各位朋友，最近在做一个二糖的合成，葡萄糖醛酸-2,5-脱水甘露醇（GlcA-AnMan，其分子量约340），原料是发酵制得的肝素前体（heparosan）,用化学方法反应制备（亚硝酸裂解法），现在对于此二糖的分离纯化和检测方面有诸多不懂，望对糖类有研究的虫友们可以多多指教。
我要合成的二糖买不到标准品，文献上对此二糖也没有多少说明。对于其在醇溶液中的溶解度不是很清楚，是否有紫外吸收也不晓得。
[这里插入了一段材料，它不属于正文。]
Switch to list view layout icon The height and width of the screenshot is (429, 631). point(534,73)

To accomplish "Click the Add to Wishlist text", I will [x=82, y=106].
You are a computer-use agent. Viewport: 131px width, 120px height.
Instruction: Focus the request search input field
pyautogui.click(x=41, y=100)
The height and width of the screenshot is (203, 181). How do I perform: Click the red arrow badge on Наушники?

（不过猜想可能有，因为有糖醛酸结构）
实验方案是合成反应完后将反应液先过DEAE柱粗分纯化，紫外280nm检测，将属于同一峰型的洗脱液合并，再将合并后的洗脱液浓缩后过Sephadex G25脱盐分离，也是紫外280nm检测收集，最后也是将属于同一峰型的洗脱液合并蒸发浓缩后冻干。
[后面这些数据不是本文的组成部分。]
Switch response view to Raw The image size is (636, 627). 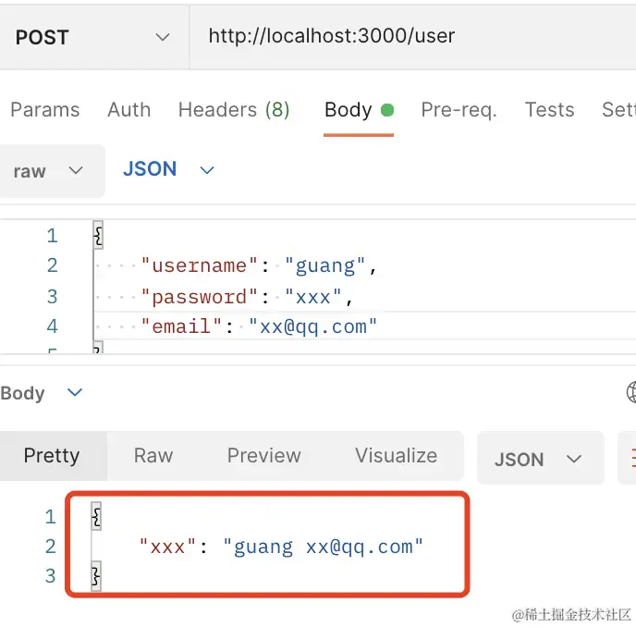[x=153, y=455]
已经做完一次预实验了，中间出现许多问题，现列出来求赐教。
一、分离纯化
1.过DEAE柱之前是否需要加一步骤先除盐呢，看资料说DEAE填料是低盐吸附，高盐洗脱，想问下能否不除盐呢，直接把反应液稀释n多倍，使其盐浓度非常小，这样经过DEAE柱时反应液中的盐应该不会被柱子吸附了吧。
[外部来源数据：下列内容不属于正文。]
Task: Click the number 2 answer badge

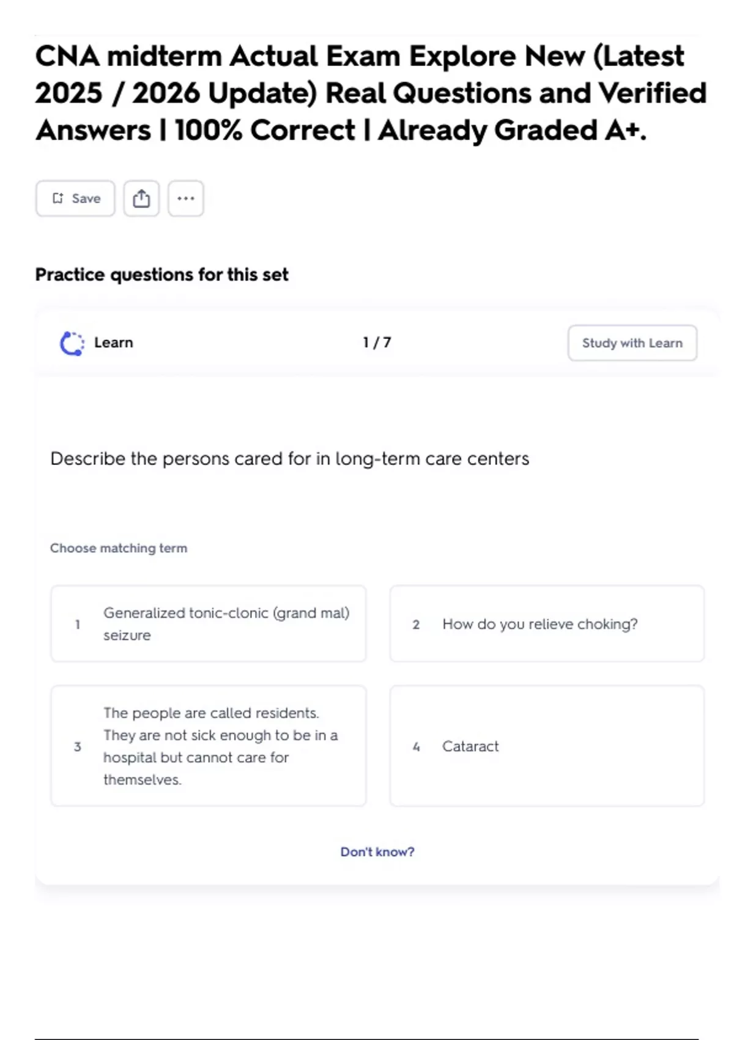Action: click(416, 625)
2.如果必须除盐的话，自己想出的方法有1、乙醇分级沉淀法，加入乙醇使反应液成不同的纯浓度而使糖析出，但是不清楚我的目标二糖在醇溶液中的溶解度怎样，觉得会比较繁琐。2、蒸发结晶，随着水分的减少盐应该会优先析出，然后离心取上清液再过DEAE柱，此法蒸发量不确定，担心把糖也一并析出来。请问各位有什么较好的方法么？
3.因为我的目标二糖分子量只有340，除盐的话相差还不到一个数量级，而裂解过程中也可能产生四糖、六糖、八糖、十糖等其他低分子寡糖，我使用Sephadex G25试过一次，分离效果并不好，请问此操作有没有什么需要注意的地方，如使用更长点的柱子（自己用的柱子是1.6*50cm），上样量再少点(试过1ml，但效果不好)，分离效果会不会要好些呢？还有其他比较好的方法么？
二、检测
我是紫外280nm检测的，我的原料紫外扫描过知道在此波长处是有吸收的，但是我的二糖因为没有标准品，其实在此波长有没有吸收心里是没底的，只是从结构分析二糖和原料相似，猜想可能有的。还有一个问题是我的反应试剂用到了NaNO2，此试剂在280nm处也是有吸收的，因而这个检测方法始终觉得有点悬。想过改进检测方法1、用苯酚硫酸法测每管洗脱液的吸光度，以此代替可疑的280nm处吸光度2、使用液相糖柱-示差检测每管洗脱液以确定同一物质的洗脱液然后合并。这种方法又涉及糖柱的选择了，对此一窍不通，而且做液相没有标准品感觉很麻烦的，还望有懂的可以不吝赐教。

heparosan



GlcA-AnMan

怎么没人理我啊，汗一个！万能的虫友们，有懂的可以指导下咯。